Jun
Braley’s involvement raises red flags in CFL
Courtesy Globe and Mail:
he 2004 Grey Cup created plenty of memories.
Toronto Argonauts head coach Michael (Pinball) Clemons delivering a stirring motivational speech to his players. Quarterback Damon Allen winning a big game at an advanced age. B.C. Lions head coach Wally Buono deciding to leave quarterback Casey Printers nailed to the bench, even as a CFL championship was slipping away. A feeling, which would prove illusory, that Canadian football was alive and well in the nation’s capital.
And now, though almost no one knew it at the time, there’s one more lasting image: the distinctive profile of David Braley watching two teams he supported financially.
It obviously comes as a shock that Braley, the owner of the Lions, has for the past several years also been a secret, de facto financial facilitator of the Argos. The two men who were CFL commissioners during that time, Tom Wright and Mark Cohon, had no knowledge of the deal – never mind the league’s fans, who were also left completely in the dark.
Having one owner underwriting 1 1/2 of the league’s eight franchises, with no transparency, raises all kinds of questions on and off the field regarding credibility, competitiveness and the integrity of the CFL.
But knowing the personalities involved, knowing the recent history of the league, it is also not so hard to understand how this problematic arrangement came about.
By the end of the wacky Sherwood Schwarz ownership era, the Argos were all but dead in the water, a bankrupt franchise in a big city that long before had pretty much ceased to care. Schwarz, himself, was a symptom, not a cause – he wound up as owner of the club because no one else wanted it, no one was willing to absorb the inevitable losses, and this was long before the NFL’s Buffalo Bills at the Rogers Centre were a gleam in anyone’s eye.
Wright, the commissioner then, was struggling to find a buyer, not just for the Argonauts, but also for the other down-and-out Southern Ontario franchise, the Hamilton Tiger-Cats.
Enter Braley, more than happy to ride to the rescue. He had made his fortune in the auto parts business, but it was in the CFL where Braley became a public figure as owner and saviour, first of the Ticats and then the Lions. That made him a very big frog in a very small pond and Braley loved it – loved being the power behind the throne, being the richest, most influential guy on the board.
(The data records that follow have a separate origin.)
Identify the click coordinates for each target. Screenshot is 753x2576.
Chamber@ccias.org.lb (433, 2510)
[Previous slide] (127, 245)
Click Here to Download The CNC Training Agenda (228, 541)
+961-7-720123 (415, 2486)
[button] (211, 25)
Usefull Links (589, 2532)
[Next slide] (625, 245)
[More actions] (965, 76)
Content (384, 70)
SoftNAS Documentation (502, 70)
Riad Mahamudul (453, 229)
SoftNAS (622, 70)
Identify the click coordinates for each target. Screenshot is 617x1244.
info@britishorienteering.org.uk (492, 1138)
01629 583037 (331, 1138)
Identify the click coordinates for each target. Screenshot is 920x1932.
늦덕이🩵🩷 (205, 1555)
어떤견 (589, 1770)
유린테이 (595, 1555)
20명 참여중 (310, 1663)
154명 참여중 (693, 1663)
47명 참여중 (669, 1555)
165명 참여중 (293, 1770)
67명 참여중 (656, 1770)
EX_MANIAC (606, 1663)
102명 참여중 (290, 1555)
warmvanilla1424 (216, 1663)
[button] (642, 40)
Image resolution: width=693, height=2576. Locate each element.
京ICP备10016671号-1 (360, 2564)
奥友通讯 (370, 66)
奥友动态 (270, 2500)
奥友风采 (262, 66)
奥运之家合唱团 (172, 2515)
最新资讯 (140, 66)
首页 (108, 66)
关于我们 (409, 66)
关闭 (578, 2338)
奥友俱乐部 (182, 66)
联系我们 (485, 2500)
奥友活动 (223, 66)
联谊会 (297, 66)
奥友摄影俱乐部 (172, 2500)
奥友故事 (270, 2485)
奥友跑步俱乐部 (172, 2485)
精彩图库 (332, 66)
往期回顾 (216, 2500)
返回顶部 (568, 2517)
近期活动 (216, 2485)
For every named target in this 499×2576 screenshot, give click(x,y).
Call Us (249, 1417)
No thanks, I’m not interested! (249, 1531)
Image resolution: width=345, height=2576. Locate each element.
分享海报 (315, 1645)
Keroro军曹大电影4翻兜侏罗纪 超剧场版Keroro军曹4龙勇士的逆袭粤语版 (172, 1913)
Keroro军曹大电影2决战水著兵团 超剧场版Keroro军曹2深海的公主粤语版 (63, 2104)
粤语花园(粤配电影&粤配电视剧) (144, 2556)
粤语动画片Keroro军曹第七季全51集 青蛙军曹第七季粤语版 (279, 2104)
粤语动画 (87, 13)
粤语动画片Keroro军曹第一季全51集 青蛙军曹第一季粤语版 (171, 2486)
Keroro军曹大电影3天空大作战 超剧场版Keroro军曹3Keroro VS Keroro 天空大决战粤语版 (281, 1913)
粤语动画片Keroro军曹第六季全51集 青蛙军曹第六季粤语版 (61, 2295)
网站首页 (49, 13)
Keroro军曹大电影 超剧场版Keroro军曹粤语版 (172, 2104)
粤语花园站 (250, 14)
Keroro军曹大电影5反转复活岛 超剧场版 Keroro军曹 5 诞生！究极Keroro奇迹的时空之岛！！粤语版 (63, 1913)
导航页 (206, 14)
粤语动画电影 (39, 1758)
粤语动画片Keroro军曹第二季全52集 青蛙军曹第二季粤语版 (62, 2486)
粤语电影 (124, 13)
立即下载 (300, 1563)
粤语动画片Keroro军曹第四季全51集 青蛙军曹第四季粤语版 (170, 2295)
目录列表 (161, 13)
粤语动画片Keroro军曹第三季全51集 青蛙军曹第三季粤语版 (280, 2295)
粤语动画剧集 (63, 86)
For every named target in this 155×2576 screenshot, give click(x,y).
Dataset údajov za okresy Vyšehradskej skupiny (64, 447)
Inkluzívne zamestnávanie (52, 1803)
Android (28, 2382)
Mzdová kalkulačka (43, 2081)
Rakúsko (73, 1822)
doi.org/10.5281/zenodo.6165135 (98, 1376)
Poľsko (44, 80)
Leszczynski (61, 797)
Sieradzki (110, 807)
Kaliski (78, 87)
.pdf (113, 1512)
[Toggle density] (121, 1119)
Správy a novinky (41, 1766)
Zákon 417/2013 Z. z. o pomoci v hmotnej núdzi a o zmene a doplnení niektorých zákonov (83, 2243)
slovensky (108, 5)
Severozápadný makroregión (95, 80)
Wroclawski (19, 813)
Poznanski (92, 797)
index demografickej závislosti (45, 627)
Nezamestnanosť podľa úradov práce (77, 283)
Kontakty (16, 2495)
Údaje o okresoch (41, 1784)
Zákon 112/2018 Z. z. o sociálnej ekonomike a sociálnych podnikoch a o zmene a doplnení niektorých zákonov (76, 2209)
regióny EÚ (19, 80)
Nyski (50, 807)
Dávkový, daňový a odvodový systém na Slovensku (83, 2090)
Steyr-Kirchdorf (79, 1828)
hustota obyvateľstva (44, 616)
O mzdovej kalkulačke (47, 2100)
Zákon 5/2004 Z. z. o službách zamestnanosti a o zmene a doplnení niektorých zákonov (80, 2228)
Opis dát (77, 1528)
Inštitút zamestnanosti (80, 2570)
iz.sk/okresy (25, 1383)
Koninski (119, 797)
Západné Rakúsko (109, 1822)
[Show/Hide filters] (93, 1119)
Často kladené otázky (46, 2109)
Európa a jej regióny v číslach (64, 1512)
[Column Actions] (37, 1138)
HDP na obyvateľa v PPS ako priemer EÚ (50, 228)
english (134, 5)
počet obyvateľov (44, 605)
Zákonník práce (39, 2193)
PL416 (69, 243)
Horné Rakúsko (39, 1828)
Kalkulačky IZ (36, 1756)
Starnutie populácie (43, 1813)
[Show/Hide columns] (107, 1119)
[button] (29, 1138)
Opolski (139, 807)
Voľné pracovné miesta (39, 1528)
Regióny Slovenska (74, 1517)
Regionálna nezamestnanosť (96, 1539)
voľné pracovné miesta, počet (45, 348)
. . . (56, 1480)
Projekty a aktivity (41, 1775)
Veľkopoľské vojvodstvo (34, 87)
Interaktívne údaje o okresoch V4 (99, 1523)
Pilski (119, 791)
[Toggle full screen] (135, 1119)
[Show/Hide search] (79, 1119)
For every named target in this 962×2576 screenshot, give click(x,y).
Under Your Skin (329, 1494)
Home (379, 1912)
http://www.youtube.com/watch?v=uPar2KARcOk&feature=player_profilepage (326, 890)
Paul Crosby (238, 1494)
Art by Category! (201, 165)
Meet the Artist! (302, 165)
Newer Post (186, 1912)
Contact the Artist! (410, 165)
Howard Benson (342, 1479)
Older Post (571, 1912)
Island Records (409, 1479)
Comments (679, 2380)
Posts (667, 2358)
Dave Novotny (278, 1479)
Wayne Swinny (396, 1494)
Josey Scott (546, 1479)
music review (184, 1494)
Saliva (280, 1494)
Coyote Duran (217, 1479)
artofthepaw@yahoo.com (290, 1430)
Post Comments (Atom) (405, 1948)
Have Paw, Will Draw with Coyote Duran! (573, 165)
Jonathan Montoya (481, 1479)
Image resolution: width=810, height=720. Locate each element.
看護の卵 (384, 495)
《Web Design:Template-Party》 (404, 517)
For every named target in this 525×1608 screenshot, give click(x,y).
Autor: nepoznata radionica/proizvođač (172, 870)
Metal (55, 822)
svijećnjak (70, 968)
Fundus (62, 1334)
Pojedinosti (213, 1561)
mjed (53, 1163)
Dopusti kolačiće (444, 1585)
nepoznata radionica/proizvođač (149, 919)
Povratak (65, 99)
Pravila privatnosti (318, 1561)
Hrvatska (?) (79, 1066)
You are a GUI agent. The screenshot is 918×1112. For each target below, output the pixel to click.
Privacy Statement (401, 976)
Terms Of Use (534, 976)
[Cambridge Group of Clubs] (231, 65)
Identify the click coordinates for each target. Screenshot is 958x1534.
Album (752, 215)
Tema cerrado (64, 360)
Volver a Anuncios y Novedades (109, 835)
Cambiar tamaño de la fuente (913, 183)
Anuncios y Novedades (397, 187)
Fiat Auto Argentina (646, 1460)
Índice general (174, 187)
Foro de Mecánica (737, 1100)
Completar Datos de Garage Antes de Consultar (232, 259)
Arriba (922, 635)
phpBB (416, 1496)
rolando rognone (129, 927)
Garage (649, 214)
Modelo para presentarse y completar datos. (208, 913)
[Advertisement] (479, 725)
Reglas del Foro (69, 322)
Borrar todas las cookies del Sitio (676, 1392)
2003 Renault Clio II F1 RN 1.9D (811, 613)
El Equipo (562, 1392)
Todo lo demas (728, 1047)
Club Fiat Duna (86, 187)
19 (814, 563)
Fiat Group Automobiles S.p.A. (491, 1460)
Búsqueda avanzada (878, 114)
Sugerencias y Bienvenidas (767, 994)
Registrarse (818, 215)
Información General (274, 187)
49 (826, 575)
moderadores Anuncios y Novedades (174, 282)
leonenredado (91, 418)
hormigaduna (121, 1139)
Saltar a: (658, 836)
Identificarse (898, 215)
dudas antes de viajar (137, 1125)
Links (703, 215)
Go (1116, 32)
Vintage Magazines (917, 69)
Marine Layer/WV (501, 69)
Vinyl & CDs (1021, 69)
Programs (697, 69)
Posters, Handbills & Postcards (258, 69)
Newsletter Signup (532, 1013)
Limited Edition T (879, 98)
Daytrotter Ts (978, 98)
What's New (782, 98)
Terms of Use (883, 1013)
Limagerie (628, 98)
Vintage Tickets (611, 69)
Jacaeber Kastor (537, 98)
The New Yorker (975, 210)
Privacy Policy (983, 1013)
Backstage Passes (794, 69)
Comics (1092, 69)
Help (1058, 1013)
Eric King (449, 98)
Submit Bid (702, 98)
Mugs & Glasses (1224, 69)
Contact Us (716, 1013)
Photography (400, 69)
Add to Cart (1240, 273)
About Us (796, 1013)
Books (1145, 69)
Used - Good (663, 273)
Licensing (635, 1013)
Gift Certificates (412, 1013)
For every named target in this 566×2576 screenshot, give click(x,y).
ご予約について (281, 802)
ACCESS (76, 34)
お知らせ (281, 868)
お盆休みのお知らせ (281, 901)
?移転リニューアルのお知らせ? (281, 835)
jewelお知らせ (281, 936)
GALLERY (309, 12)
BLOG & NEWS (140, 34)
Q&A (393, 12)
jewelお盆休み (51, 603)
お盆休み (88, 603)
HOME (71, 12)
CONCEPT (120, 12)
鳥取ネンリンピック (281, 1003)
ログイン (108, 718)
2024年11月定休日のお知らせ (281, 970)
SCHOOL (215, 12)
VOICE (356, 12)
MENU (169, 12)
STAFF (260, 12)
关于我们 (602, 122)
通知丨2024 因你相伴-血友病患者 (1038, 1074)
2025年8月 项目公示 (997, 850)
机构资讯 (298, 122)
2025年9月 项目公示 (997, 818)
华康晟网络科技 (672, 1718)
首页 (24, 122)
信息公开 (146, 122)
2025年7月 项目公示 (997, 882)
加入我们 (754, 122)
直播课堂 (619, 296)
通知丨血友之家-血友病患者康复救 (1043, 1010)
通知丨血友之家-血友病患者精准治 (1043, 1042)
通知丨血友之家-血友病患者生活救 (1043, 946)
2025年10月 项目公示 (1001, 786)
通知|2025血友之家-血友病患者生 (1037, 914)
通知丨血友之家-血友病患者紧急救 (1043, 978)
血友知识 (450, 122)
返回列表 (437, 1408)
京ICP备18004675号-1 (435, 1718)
He was never happier than during the months between the firing of Mike Lysko and the hiring of Wright, when he served as interim commissioner – and when he took particular delight in the fact that it was his name inscribed on the league’s official footballs. (Wright, it should be remembered, was hired over Braley’s objections, so making the commissioner appear impotent in the Argos situation would be an added bonus.)
And by his own admission, he’d quietly forwarded a few bucks to struggling franchises before.
David Cynamon and Howard Sokolowski obviously liked the idea of owning the Argonauts, including the public profile that would come with saving a historic local franchise. What they didn’t much like was the fact that there was no way to turn the club into a profit-making concern.
Though things might have been different had they been able to realize their dream of building a new, football-friendly Varsity Stadium in the heart of downtown Toronto, the fact was that owning the Argos was a license to lose money in perpetuity. They were willing to do that, for the fun and for the glory, but only to a point.
In stepped Braley with a solution – one that he could certainly afford, but one that would be controversial in most leagues. He offered Cynamon and Sokolowski some financial assistance – and no one would have to know.
Cynamon and Sokolowski got to own a professional sports franchise, win a Grey Cup, hang out with the players, become minor celebrities in Toronto, accept credit for bringing stability to the historic team, while at the same time mitigating their losses.
Braley got to play the hero (as he did by helping bring Bob Young to the owner’s table in Hamilton) and cement his position as the most powerful figure in the CFL – to whom any current or future commissioner would have to genuflect. And the truth is, had Braley not done it, there might not be a franchise in Toronto or, by extension, a league today.
Almost all good – except that, on an absolutely fundamental level, you can’t do that in professional sports. Not even if it’s just a “loan” between businessmen. Not even if you’ve done it before for other owners in the past. Not even if there’s no paper trail, no formal partnership agreement.
In sports, where the competition between teams is a fundamental, relationships have to be open for all to see.